International New York Times
3 February 2016
For two decades, Shang Aiyun waited for the day when the people responsible for convicting and executing her teenage son for a murder he did not commit would be held to account.
But when the moment of reckoning came this week, Ms. Shang was outraged. The authorities in Inner Mongolia announced on Sunday that only one person would face a criminal investigation in the wrongful conviction of Ms. Shang’s son, Huugjilt, while 26 others would receive minor demerits.
“These people don’t even have the courage to admit their mistakes and recognize their wrongdoing,” Ms. Shang said in an interview with Global Times, a state newspaper. “How can they handle legal cases impartially in the future?”

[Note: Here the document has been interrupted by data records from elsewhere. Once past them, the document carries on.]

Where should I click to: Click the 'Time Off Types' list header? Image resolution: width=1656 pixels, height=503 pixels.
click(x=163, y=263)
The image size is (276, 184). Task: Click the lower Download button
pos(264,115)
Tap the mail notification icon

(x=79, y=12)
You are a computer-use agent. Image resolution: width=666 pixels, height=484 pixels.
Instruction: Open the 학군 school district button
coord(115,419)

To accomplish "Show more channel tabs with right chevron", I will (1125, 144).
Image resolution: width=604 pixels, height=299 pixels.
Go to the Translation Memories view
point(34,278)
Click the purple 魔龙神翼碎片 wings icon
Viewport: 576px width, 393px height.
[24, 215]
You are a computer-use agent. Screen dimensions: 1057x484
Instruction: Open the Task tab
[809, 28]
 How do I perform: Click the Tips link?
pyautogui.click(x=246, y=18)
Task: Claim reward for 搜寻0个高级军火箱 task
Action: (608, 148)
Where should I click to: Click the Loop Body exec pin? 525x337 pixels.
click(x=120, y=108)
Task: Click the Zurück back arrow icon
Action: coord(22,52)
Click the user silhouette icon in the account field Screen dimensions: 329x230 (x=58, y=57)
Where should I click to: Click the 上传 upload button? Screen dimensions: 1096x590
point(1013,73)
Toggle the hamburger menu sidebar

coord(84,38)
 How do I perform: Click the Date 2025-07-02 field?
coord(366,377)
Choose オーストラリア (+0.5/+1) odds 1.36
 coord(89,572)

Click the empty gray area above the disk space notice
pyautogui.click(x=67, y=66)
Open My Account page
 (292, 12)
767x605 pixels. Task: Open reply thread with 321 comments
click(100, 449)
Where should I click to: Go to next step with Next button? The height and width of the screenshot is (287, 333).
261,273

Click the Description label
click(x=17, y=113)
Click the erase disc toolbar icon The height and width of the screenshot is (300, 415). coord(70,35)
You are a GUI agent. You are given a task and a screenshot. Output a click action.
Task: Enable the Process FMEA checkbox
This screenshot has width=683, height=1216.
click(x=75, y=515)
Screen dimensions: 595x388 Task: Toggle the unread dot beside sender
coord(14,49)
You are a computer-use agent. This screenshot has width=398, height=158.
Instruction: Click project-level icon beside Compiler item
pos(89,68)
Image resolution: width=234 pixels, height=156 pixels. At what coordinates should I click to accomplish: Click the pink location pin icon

Under President Xi Jinping, the Communist Party has made overturning cases of gross injustice a centerpiece of its efforts to overhaul the legal system, long troubled by corruption and abuse. But even as the party has moved to create a more equitable judicial system, it has resisted harsh punishments for officials involved in wrongful convictions, wary of creating instability...
Fu Hualing, a professor of law at the University of Hong Kong, said it was possible that more severe punishments would be announced later, as the investigation progressed.
“The problem is the institutional interests of the judges, the police officers and the prosecutors,” he said. “The question is whether the central authority has enough persuasion to really force the institution to be accountable.”... Click here to read the full article.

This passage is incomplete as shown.